I was a little surprised you didn’t see more students given the size of the school. Busy studying no doubt. Most large schools have a tenement style construction – big and cheap. This must have really been impressive in its earlier life. I’m guessing the classrooms were spacious and undecorated, though.
Yeah, from what glimpses I had you’re quite right. Cavernous classrooms with very little in the way of decoration. Wooden desks and chairs, large blackboards.
I also know those difficult beginnings of the day after the curiosity starts to wane. Yet we must try to make the most of these rare moments spent in foreign countries. I like these touches of contemporary ethnography.
Thanks for reading and contributing to the thread!
I’ve been aware of the French influence in Vietnam, but it was none so more apparent than in this article, about The National School. It’s incredible just how much Western power still has on those who go to this school, and I’m sure that this school has churned out plenty of great thinkers today!
Absolutely Rebecca. It would be fascinating to witness a day in the life here. Thanks for reading!
Well like previous comments – what a differently interesting thing to do. You wouldn’t normally expect a visit to an operational school to be on the travel agenda.
Thanks for weighing in! Just reading your latest post now…
An amazing story about Vietnam 👌🌷♥️ beautifully written and photos 👍🏻🌷so nice to read 👌🌷🙏😊
Thank you for sharing 👏🌷
Hey Thattamma, thank you so much for reading and leaving such a nice comment. It didn’t come through to spam, don’t worry!
We visited that area in Hue. Very interesting site to learn about. So many students heading to class. A great site to see.
Thanks for reading and adding to the thread!
This is a very impressive school. It is puzzling that with labor being fairly cheap it is not in better physical condition. Giap was a great general. Though his overall strategy for defeating the French and Americans seemed to be pretty simple — outlast the MFers.

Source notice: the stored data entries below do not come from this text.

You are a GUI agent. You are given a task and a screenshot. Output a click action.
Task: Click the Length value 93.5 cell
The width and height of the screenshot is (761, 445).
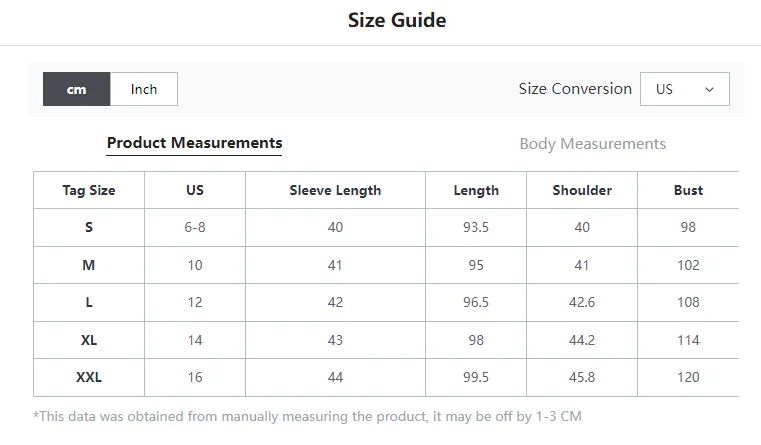[x=476, y=228]
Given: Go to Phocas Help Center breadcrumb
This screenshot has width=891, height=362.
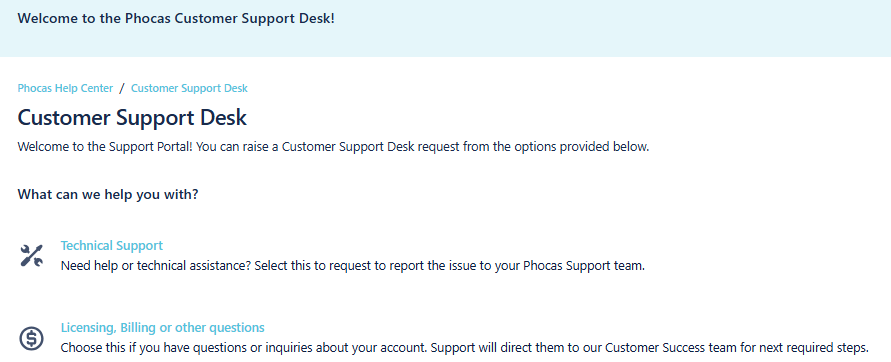Looking at the screenshot, I should pyautogui.click(x=65, y=88).
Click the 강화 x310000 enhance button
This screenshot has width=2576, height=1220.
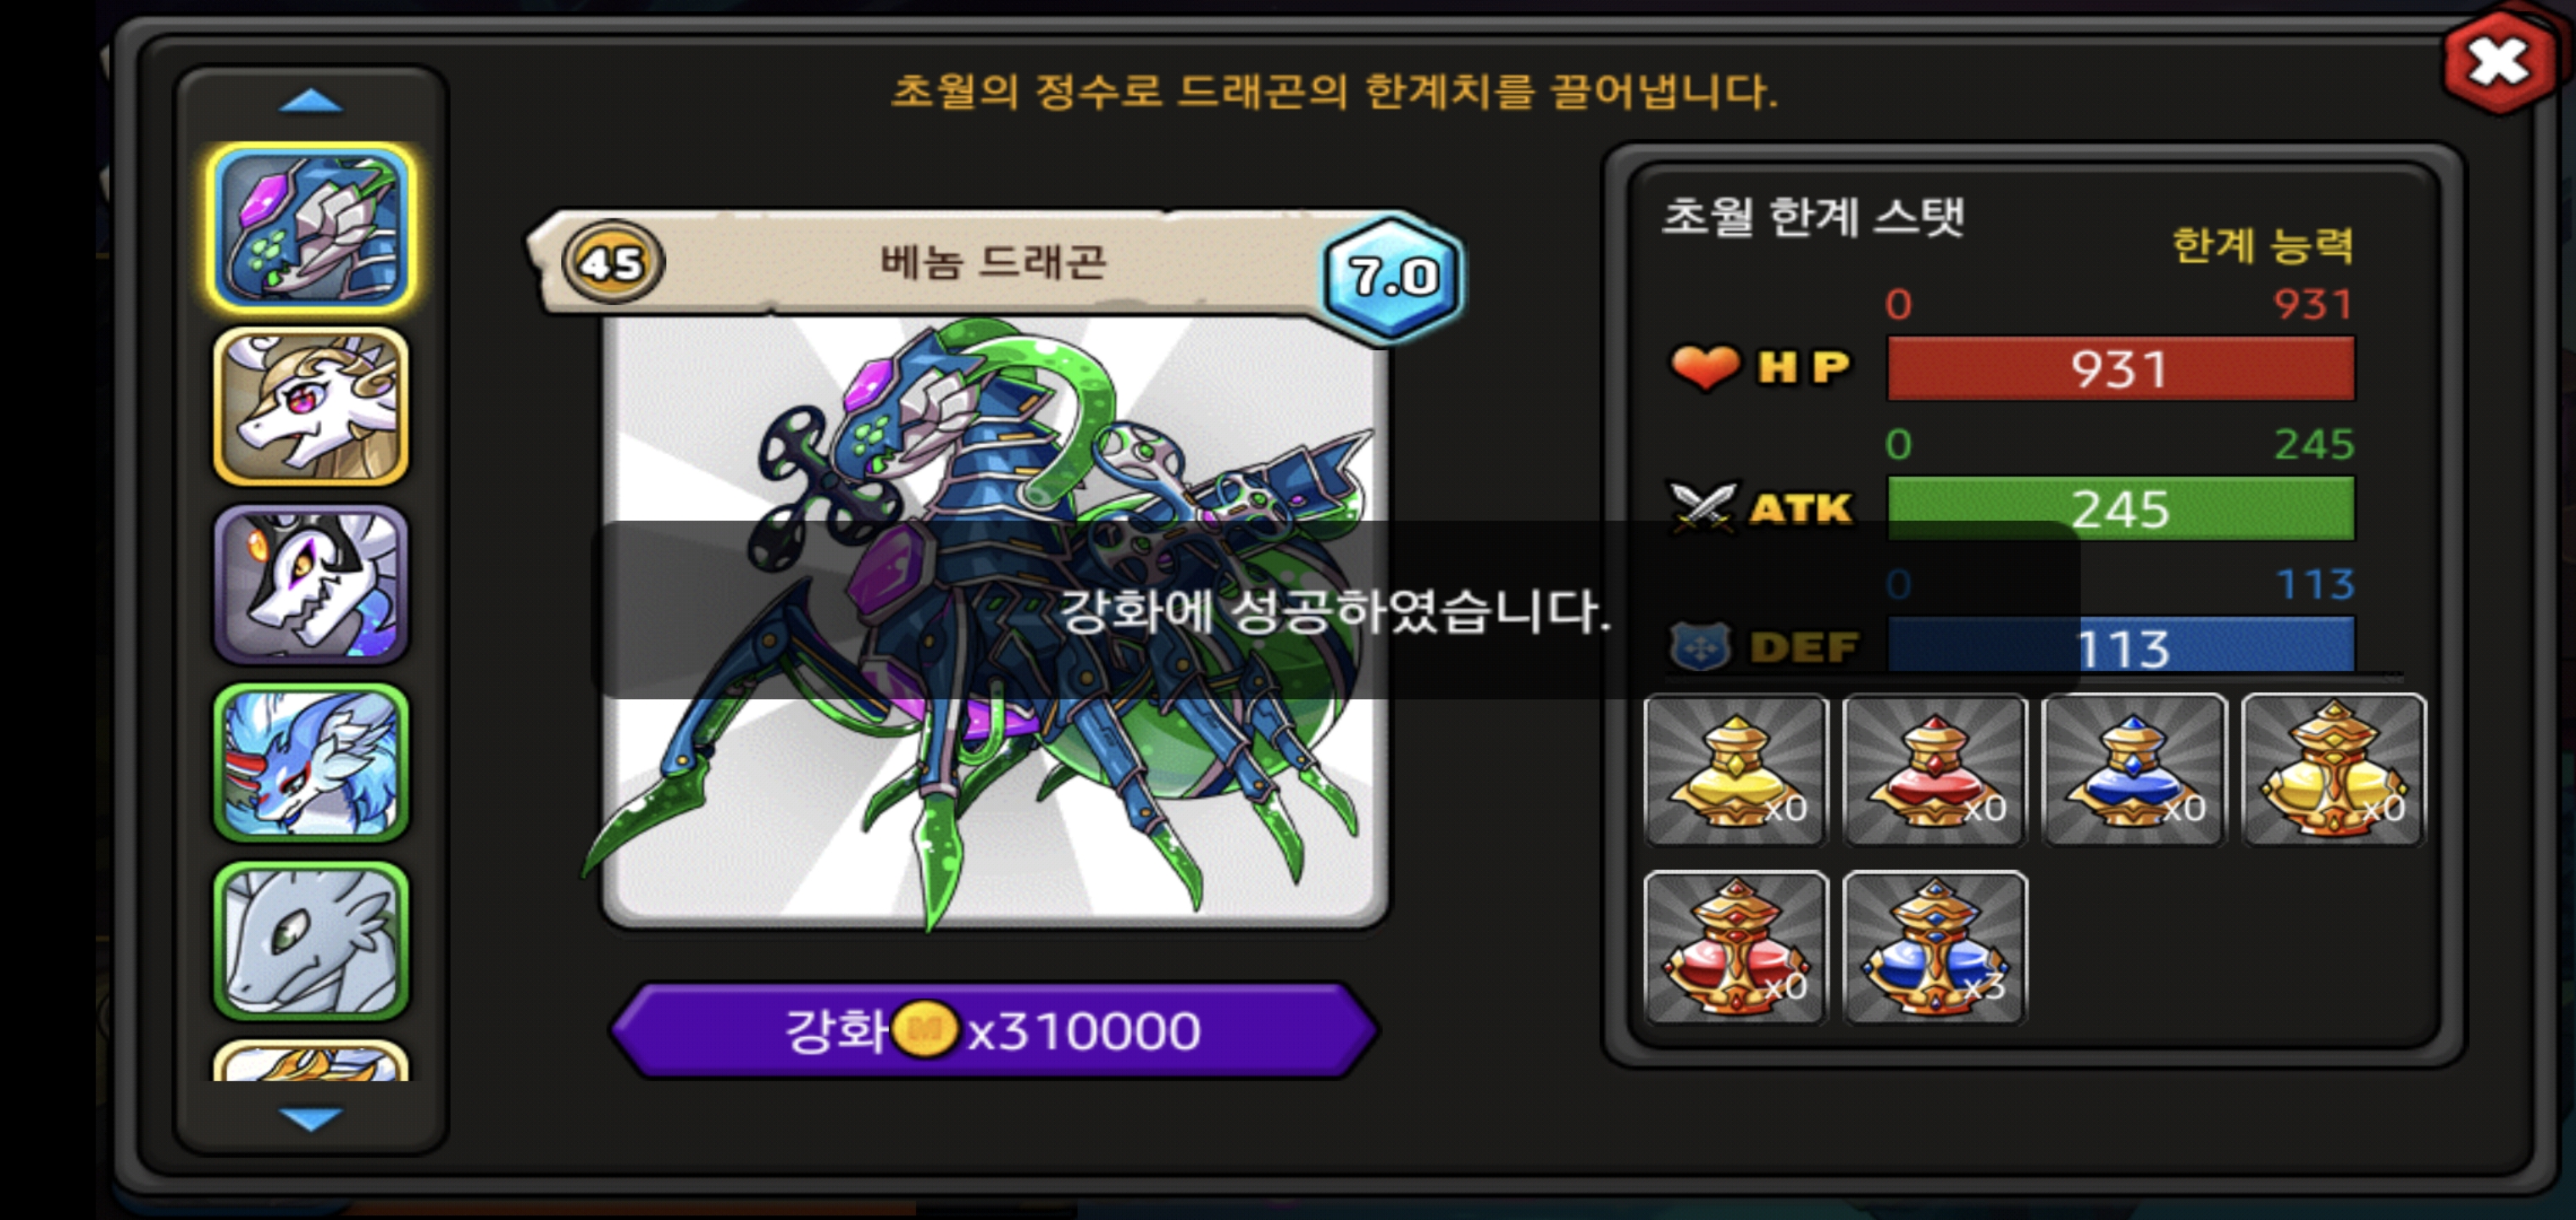(x=994, y=1030)
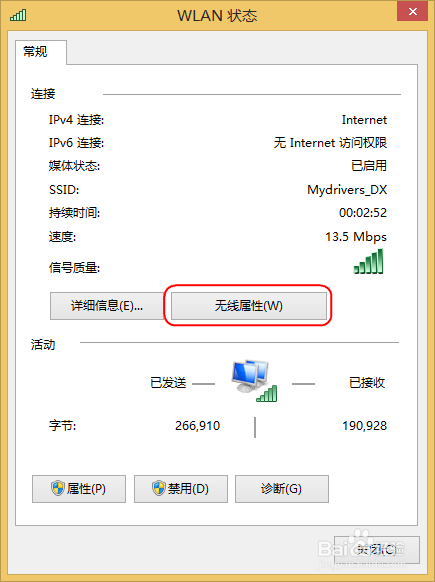Click the 诊断(G) diagnose button
Screen dimensions: 435x582
(x=282, y=489)
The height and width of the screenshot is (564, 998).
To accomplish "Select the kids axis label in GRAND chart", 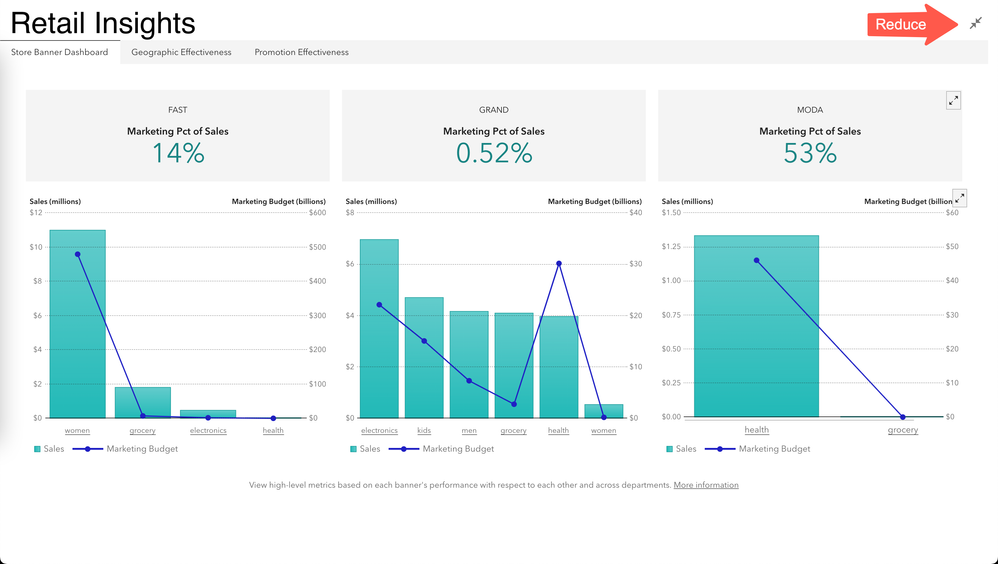I will (424, 431).

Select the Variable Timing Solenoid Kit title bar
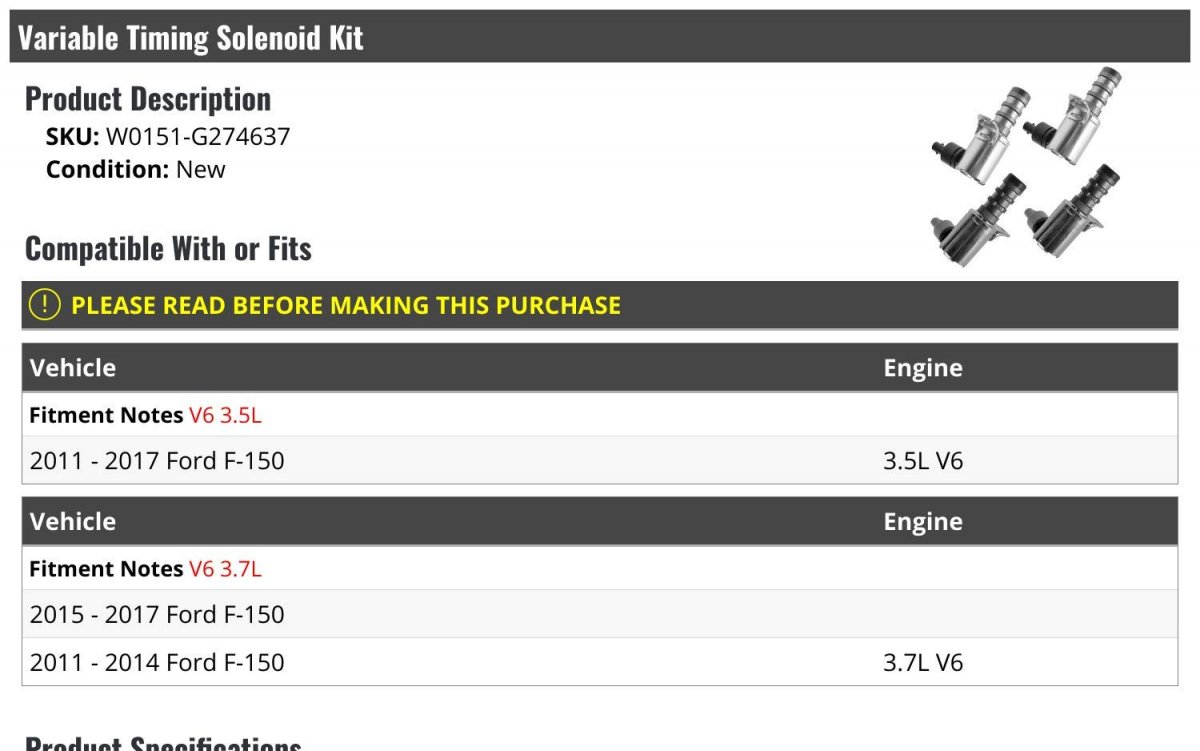pyautogui.click(x=190, y=38)
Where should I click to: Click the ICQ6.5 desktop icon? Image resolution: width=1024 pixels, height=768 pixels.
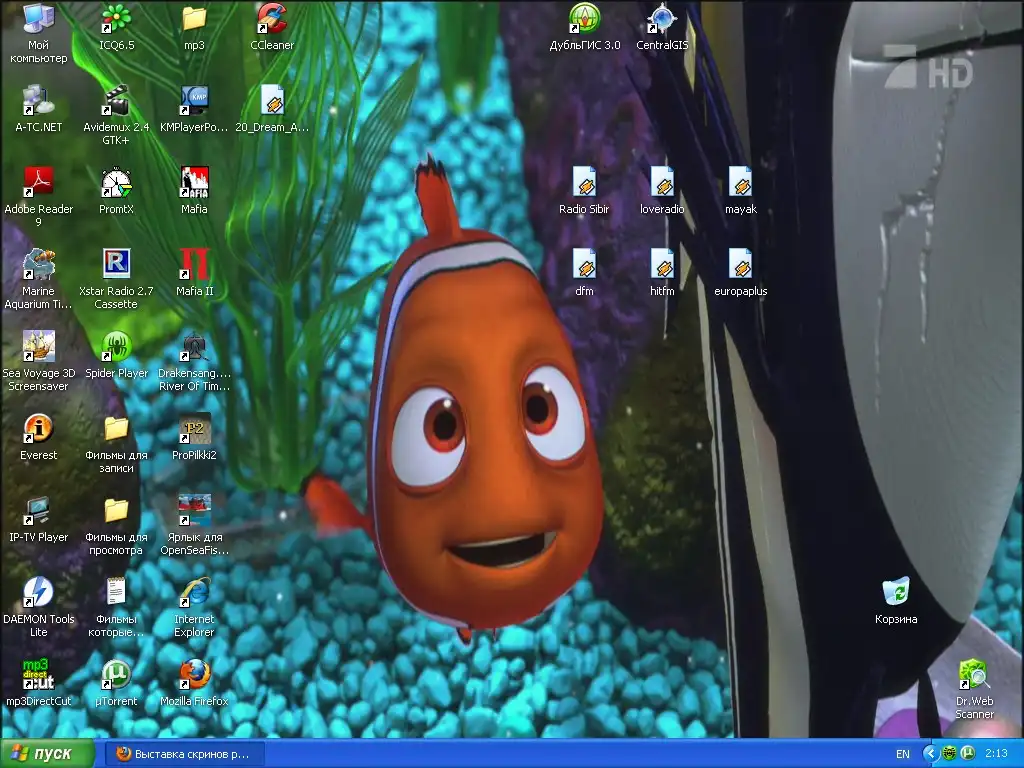click(x=117, y=19)
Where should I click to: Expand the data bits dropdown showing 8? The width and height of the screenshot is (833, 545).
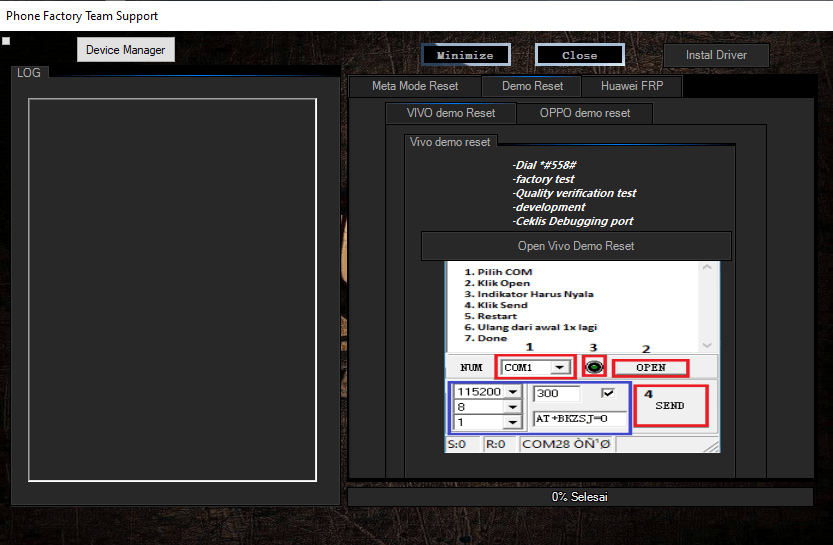point(512,408)
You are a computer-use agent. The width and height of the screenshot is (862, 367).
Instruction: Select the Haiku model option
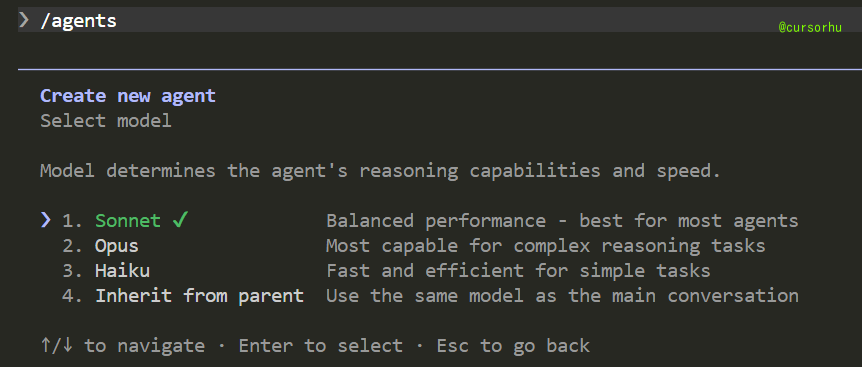coord(122,271)
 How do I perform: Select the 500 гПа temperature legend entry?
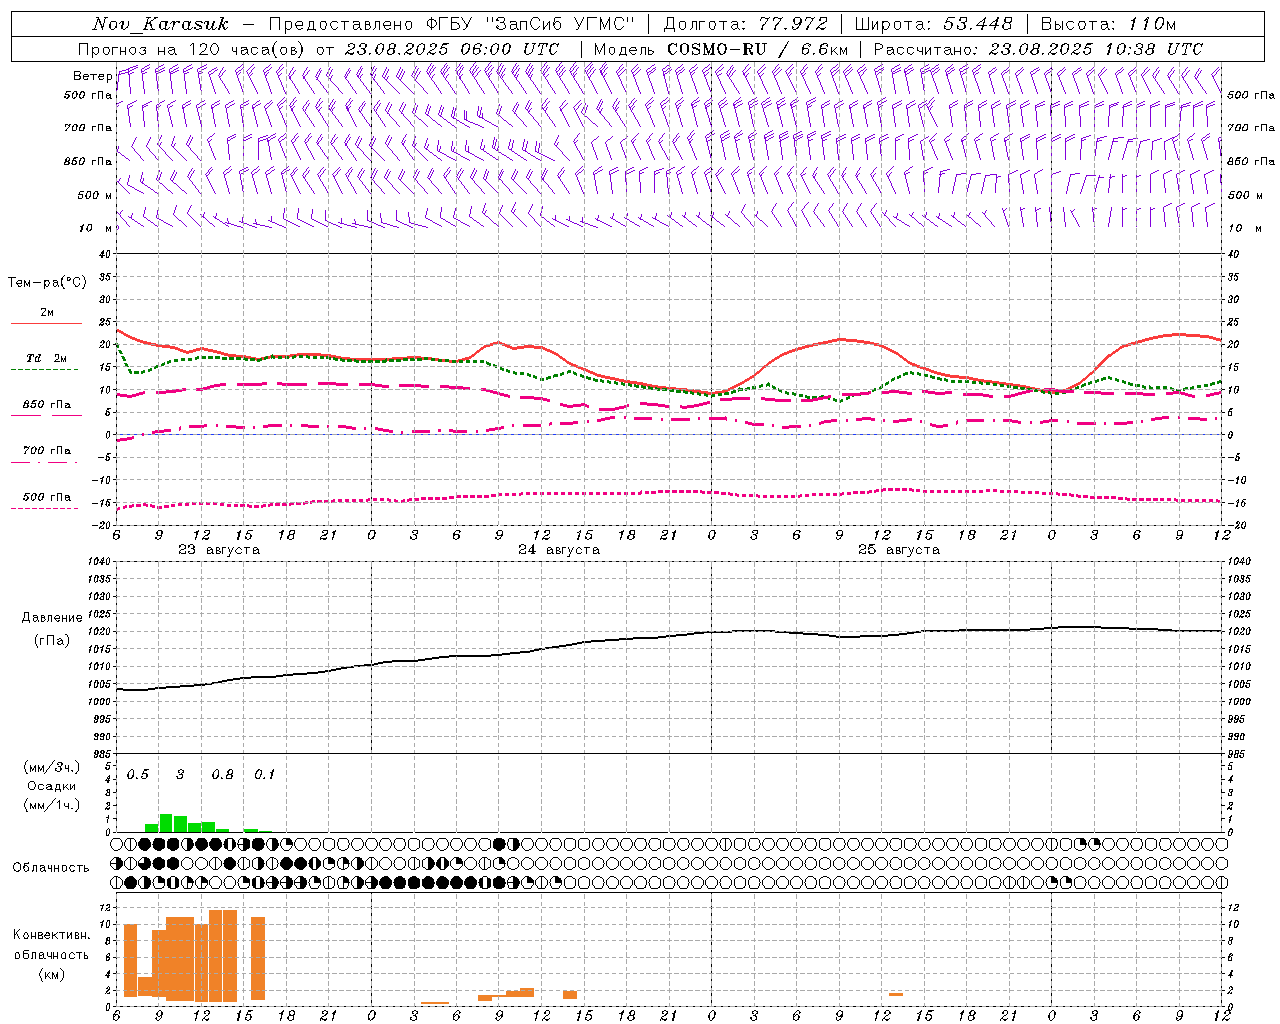pyautogui.click(x=46, y=497)
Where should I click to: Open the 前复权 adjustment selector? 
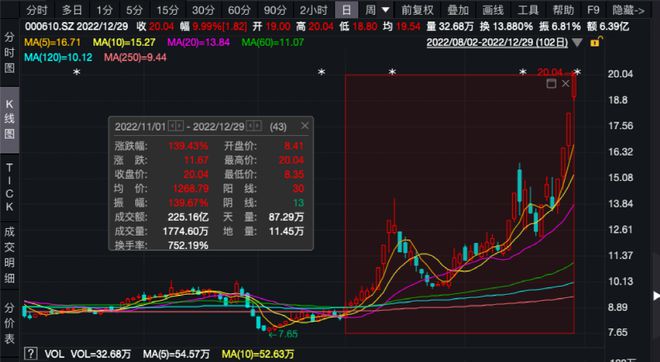pyautogui.click(x=418, y=10)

Ha ha that’s a great slogan. Thanks for catching up on my recent Vietnam chapters.
Pretty school- what cute kids! I would have loved to tour the inside!
Me too! I’m sure there would have been some amazing photographs and furniture to see. Maybe even a trophy cabinet or two. Thanks for reading!
What a beautiful red building 😍
Thanks for reading and commenting! It’s good to have you back.
Who would have thought that a school would be on your list of “places to visit”? Though the school (and grounds) are not in a great condition, it was great to see how neat the students are. And as for that little one with the wide smile, he is just so sweet ☺️. Thanks for sharing the history on this very old school!
Glad you like the school and yes, it’s a most unusual tourist attraction! Still can’t believe people were allowed to just roam around without supervision.